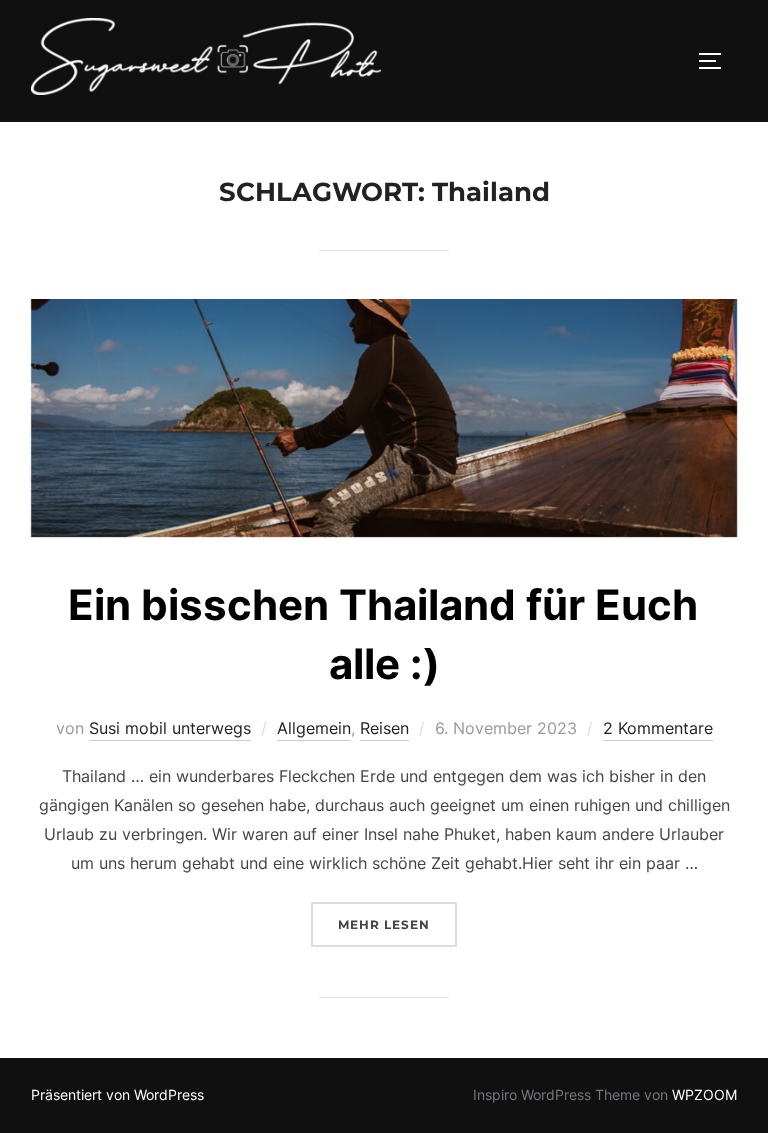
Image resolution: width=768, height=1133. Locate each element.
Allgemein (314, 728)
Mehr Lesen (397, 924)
* * *
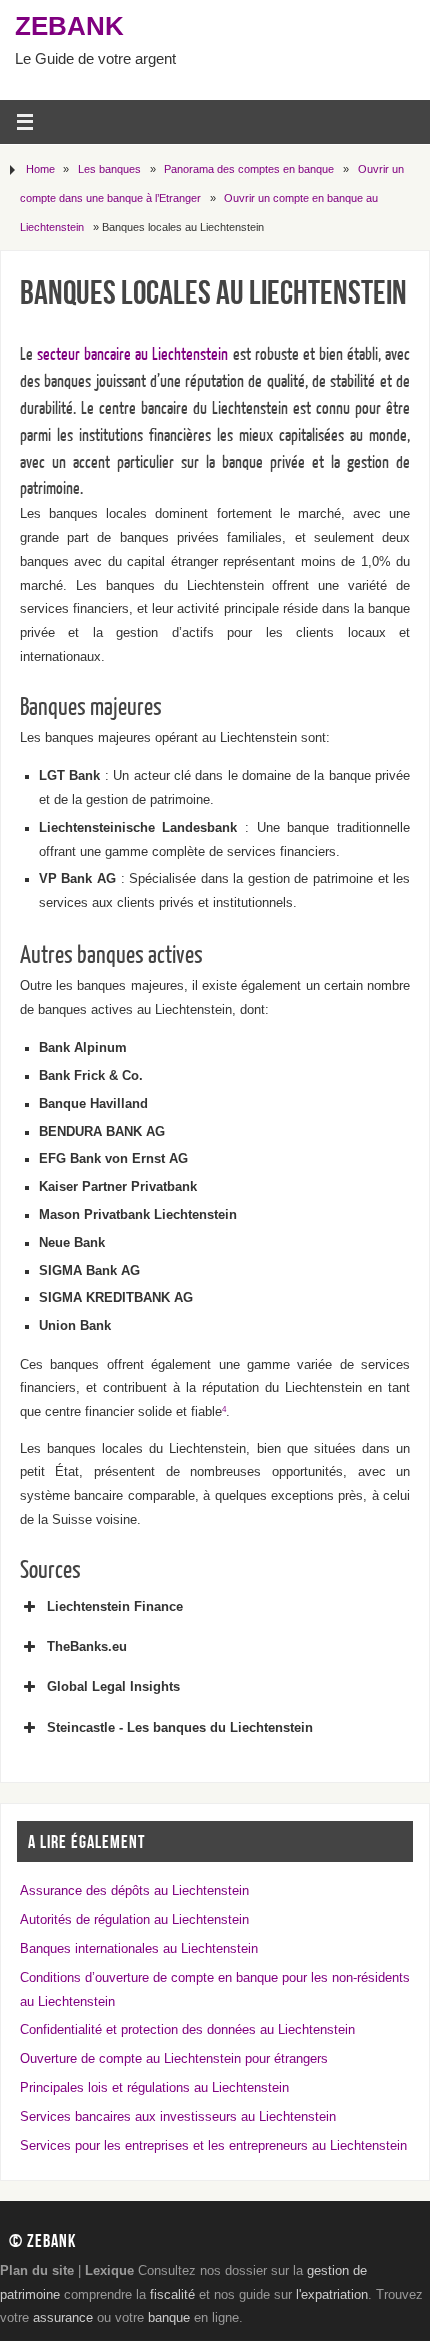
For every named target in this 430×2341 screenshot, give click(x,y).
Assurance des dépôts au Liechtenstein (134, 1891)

▶ [Try it]
In the entries above, please find the line with "Image resolution: width=768, height=1133." and the line with "Mehr Lesen (397, 924)", then write out exactly those two lines and every line between them, and nothing more.

▶ [The answer]
Image resolution: width=768, height=1133. Locate each element.
Allgemein (314, 728)
Mehr Lesen (397, 924)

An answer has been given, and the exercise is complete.